Laserstein gelingt, was für eine Künstlerin in den 1920er- und 1930er-Jahren alles andere als selbstverständlich ist: ab 1921 besucht sie die Akademische Hochschule für Bildende Künste – erst seit 1919 waren Frauen hier überhaupt zugelassen – und sichert sich durch die Gründung einer Malschule ihre finanzielle Unabhängigkeit. Sie ist gut vernetzt und steht auf eigenen Beinen. Früh nimmt sie an Wettbewerben teil und platziert ihre Werke gekonnt dort, wo sie Aufmerksamkeit bekommen: in den Medien. Illustrierte Zeitschriften sind das Medium der Weimarer Republik und Laserstein nutzt diese zur Präsentation ihrer Kunst. 

Lotte Lasersteins „Tennisspielerin“, abgedruckt in „Der Bazar“, 1930
© VG BILDKUNST 2021 / Courtesy Berlinsche Galerie/ Foto: KOBERSTEIN FILM
Die neue (ernste) Frau

Mit wohl gewählten Bildthemen setzt sie den Typus der Neuen Frau im Zentrum des gesellschaftlichen Lebens in Szene – als sportliche Tennisspielerin oder lässig-elegante Kaffeehausbesucherin. Laserstein arbeitet am Puls der Zeit und verkörpert den selbstbewussten Frauentypus der Berliner 1920er Jahre schlechthin. Selbstbestimmt, kurzhaarig, intellektuell, doch nicht ausgelassen, sondern konzentriert und ernst – so fängt sie die emanzipierten Städterinnen in ihren sensiblen Portraits ein. Die psychologische Tiefe ihrer Arbeiten machen die Bilder zeitlos. Die Ausgelassenheit sucht man in ihrem Werk vergeblich, dafür besitzen ihre Arbeiten eine tiefe Intimität, die Protagonisten behalten ihre Geheimnisse. 

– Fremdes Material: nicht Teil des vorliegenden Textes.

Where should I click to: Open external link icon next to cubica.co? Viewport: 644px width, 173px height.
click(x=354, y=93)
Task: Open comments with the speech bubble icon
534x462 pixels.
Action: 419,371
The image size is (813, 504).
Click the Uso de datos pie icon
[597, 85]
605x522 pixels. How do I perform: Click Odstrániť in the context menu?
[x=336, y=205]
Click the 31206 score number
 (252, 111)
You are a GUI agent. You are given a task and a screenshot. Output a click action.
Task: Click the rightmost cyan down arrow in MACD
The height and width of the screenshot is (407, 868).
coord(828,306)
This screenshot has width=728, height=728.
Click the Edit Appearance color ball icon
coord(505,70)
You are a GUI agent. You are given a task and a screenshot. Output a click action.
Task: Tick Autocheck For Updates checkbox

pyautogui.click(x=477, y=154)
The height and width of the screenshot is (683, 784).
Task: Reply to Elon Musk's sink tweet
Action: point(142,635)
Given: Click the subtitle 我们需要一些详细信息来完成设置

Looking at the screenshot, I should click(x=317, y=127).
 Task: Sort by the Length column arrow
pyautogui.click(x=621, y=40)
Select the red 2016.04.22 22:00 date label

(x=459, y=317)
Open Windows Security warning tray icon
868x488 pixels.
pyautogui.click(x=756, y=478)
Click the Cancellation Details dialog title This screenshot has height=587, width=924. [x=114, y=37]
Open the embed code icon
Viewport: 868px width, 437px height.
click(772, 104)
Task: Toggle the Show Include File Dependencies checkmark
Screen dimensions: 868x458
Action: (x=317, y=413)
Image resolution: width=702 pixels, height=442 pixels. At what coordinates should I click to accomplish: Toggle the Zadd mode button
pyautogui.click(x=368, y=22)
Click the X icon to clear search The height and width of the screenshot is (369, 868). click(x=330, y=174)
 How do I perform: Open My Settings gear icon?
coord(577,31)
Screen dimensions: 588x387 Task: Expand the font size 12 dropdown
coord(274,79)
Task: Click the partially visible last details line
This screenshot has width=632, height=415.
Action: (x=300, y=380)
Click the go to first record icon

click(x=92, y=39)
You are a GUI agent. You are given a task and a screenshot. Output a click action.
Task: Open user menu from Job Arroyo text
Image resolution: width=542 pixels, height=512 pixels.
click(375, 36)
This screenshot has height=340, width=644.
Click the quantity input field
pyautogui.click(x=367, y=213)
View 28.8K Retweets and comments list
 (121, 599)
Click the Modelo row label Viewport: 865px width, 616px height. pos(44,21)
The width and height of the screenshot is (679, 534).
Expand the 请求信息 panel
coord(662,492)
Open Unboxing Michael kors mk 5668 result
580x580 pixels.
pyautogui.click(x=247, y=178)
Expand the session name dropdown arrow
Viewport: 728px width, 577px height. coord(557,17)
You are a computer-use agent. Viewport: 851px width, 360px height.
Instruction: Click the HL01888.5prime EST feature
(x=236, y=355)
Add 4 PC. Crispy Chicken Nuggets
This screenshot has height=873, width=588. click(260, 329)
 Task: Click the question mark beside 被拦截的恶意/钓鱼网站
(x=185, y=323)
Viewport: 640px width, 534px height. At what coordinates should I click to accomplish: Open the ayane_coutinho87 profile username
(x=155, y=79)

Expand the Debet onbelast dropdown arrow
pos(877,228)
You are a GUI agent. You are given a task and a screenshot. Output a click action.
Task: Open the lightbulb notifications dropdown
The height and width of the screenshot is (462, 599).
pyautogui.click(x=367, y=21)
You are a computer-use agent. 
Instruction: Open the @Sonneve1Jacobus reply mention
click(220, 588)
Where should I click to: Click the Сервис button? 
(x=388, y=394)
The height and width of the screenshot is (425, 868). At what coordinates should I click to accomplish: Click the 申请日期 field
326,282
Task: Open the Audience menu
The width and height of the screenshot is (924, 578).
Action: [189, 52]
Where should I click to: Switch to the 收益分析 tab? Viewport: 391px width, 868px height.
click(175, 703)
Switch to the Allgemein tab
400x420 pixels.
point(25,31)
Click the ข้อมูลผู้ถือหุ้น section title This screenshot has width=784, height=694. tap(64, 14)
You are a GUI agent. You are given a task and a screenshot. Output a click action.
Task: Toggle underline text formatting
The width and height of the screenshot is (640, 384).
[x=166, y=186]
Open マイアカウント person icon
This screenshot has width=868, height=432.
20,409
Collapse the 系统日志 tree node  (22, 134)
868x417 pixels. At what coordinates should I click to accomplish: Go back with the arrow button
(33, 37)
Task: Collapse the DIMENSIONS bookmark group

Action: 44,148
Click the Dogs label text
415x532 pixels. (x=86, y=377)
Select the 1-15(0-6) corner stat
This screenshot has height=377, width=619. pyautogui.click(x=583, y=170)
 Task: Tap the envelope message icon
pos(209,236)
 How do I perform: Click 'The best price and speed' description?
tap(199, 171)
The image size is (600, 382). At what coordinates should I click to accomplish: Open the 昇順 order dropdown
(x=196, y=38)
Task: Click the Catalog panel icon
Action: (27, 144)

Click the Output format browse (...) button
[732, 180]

„Laserstein ist eine Menschenmalerin. Das Thema moderne, emanzipierte Frau zieht sich wirklich wie ein roter Faden durch ihr Werk. Und sie hat mit ihrer Freundin Traute Rose ein ideales Modell gefunden.“
Anna-Carola Krausse, Kunsthistorikerin
Lotte Laserstein „Traute im grünen Pullover“ um 1931
© VG BILDKUNST 2021 / Courtesy Privatarchiv Anna-Carola Krausse
Atmende Akte

Laserstein schreckt auch vor der Königsdisziplin des Aktes nicht zurück und schafft malerisch raffinierte und technisch gekonnte Werke – und zugleich »neue« Akte in Abgrenzung zur herkömmlichen Darstellung weiblicher Modelle durch männliche Künstler. Lasersteins Akte bezeugen eine Einfühlsamkeit und Vertrautheit, jenseits aller sexualisierter Objektivierung.

Lotte Laserstein „In meinem Atelier“, 1928
© VG BILDKUNST 2021 / Courtesy Privatarchiv Anna-Carola Krausse
„Weibliche Akte namentlich von solcher Zartheit und Herbheit zugleich, von solchen Weisen, solch atmendem Leben des Körperlichen wird man selten wiederfinden.“
Max Osborn, 1935

Gleichzeitig thematisiert sie selbstbewusst ihre eigene Rolle als Künstlerin. Indem sie sich immer wieder bewusst im Malerkittel mit übergroßer Farbpalette darstellt, vergewissert sich Laserstein ihres Status’ als Malerin und hebt ihre Stellung als Künstlerin in der Kunstgeschichte hervor. Zahlreiche Gemälde zeugen von einer sehr vertrauten Malerin-Modell-Beziehung.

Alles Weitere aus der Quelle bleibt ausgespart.